We generalize and apply a microscopic force level statistical
mechanical
theory of activated spherical penetrant dynamics in glass-forming
liquids to study the influence of semiflexible polymer connectivity
and penetrant–polymer attractive interactions on the penetrant
hopping rate. The detailed manner that attractions of highly variable
strength and spatial range modify the penetrant size and polymer melt
density (from the rubbery state to slightly beyond the kinetic glass
transition) dependences of penetrant activation barriers is established.

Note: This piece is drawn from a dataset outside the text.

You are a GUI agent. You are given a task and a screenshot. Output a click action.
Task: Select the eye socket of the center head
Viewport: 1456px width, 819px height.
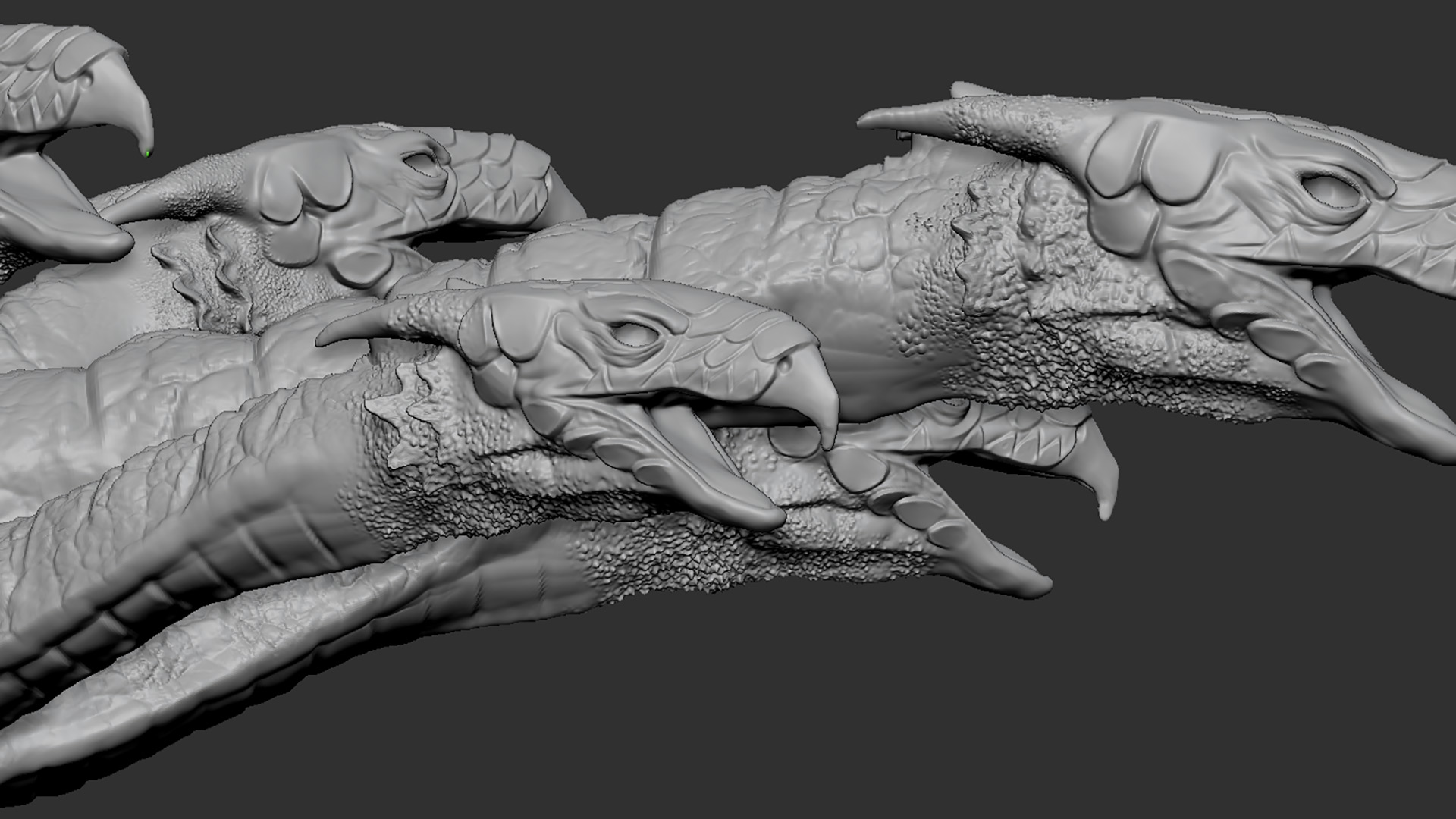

Of special interest are possible nonadditive consequences of physical
bonding and steric caging, the degree of coupling of penetrant hopping
and the Kuhn segment scale alpha relaxation process, the relative
importance of local caging and long-range matrix collective elasticity
as a function of penetrant size, and implications for optimizing transport
selectivity. With increasing attraction strength, the repulsive caging-restriction
effect on penetrant mobility is predicted to grow, in contrast to
the effect of the equilibrium penetrant–matrix solvation shell
size, which decreases. The former dynamical effect results in a significant
enhancement of the importance of the local cage barrier, while the
latter effect results in a decrease of the importance of the nonlocal
collective elastic barrier. These two competing effects have a very
strong influence on selective penetrant transport for different sized
penetrants: selectivity varies nonmonotonically with attraction strength
in the deeply supercooled state but decreases monotonically in the
rubbery state and at fixed attraction strength, exhibits a nonmonotonic
variation with the matrix packing fraction. By comparing results based
on modeling the matrix as semiflexible polymer chains with analogous
calculations using the same dynamical theory but for a disconnected
hard sphere matrix, the effect of chain connectivity is revealed and
found to have quantitative, but not qualitative, consequences on penetrant-activated
dynamics.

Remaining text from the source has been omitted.